On 08/21/2016 02:34 AM, pali(_at_)cpan(_dot_)org wrote:
On Sunday 21 August 2016 03:10:40 Karl Williamson wrote:
Top posting.
Attached is my alternative patch. It effectively uses a different
algorithm to avoid decoding the input into code points, and to copy
all spans of valid input at once, instead of character at a time.
And it uses only currently available functions.
And that's the problem. As already wrote in previous email, calling
function from shared library cannot be heavy optimized as inlined
function and cause slow down. You are calling is_utf8_string_loc for
non-strict mode which is not inlined and so encode/decode of non-strict
mode will be slower...
And also in is_strict_utf8_string_loc you are calling isUTF8_CHAR which
is calling _is_utf8_char_slow and which is calling utf8n_to_uvchr which
cannot be inlined too...
Therefore I think this is not good approach...
Then you should run your benchmarks to find out the performance.
On valid input, is_utf8_string_loc() is called once per string.
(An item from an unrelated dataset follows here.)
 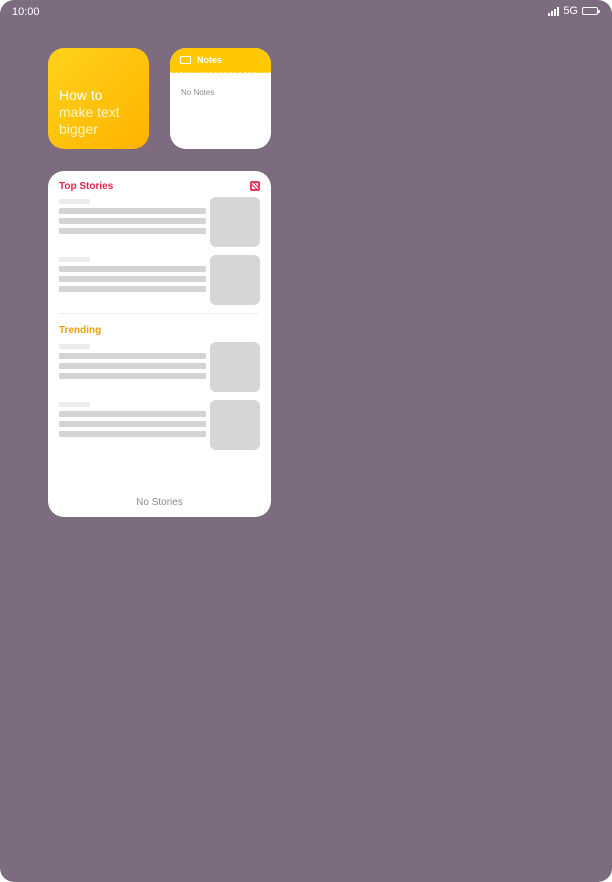 I want to click on network-type: 5G, so click(x=570, y=11).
The
function call overhead and non-inlining should be not noticeable.
On valid input, is_utf8_char_slow() is never called. The used-parts can
be inlined.
On invalid input, performance should be a minor consideration.
The inner loop is much tighter in both functions; likely it can be held
in the cache. The algorithm avoids a bunch of work compared to the
previous one. I doubt that it will be slower than that. The only way
to know in any performance situation is to actually test. And know that
things will be different depending on the underlying hardware, so only
large differences are really significant.